Problem requirements: Take the line containing "Go to next search match" as the first and the last line of the records below as the end, and please set down only what lies between them exactly, both ends included.

### Source records ###

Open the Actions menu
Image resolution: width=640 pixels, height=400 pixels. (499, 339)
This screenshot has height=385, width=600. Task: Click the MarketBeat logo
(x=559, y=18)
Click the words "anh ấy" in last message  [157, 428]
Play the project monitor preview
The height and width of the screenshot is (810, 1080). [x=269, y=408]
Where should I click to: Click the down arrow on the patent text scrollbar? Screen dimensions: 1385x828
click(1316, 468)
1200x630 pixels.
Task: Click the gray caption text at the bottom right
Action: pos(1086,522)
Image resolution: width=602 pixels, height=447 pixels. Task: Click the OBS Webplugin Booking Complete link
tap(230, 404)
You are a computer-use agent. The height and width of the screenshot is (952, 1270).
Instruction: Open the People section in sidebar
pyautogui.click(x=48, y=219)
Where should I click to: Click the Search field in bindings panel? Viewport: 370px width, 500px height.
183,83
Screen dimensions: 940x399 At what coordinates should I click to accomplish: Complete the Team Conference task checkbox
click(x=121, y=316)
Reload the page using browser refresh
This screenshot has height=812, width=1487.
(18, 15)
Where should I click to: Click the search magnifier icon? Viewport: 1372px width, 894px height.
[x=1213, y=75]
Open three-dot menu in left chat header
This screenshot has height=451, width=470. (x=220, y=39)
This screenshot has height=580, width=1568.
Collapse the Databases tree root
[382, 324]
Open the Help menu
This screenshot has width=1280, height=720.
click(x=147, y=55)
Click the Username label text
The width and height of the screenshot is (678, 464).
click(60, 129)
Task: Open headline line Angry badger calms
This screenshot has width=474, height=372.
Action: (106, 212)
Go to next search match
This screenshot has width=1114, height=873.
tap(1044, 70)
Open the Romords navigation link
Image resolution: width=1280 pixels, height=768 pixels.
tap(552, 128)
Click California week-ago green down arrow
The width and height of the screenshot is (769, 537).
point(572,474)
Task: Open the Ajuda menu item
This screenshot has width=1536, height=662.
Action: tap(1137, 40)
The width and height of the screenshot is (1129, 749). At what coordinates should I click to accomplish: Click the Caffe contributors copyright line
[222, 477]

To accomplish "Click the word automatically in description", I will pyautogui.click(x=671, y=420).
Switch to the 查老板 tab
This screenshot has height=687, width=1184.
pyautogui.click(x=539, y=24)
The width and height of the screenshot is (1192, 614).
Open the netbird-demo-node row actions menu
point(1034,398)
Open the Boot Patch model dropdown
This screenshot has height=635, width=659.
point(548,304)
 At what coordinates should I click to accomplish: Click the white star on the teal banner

###

Solution below:
Go to next search match
This screenshot has width=1114, height=873.
tap(1044, 70)
Open the Romords navigation link
Image resolution: width=1280 pixels, height=768 pixels.
tap(552, 128)
Click California week-ago green down arrow
The width and height of the screenshot is (769, 537).
point(572,474)
Task: Open the Ajuda menu item
This screenshot has width=1536, height=662.
Action: tap(1137, 40)
The width and height of the screenshot is (1129, 749). At what coordinates should I click to accomplish: Click the Caffe contributors copyright line
[222, 477]

To accomplish "Click the word automatically in description", I will pyautogui.click(x=671, y=420).
Switch to the 查老板 tab
This screenshot has height=687, width=1184.
pyautogui.click(x=539, y=24)
The width and height of the screenshot is (1192, 614).
Open the netbird-demo-node row actions menu
point(1034,398)
Open the Boot Patch model dropdown
This screenshot has height=635, width=659.
point(548,304)
 At what coordinates should I click to accomplish: Click the white star on the teal banner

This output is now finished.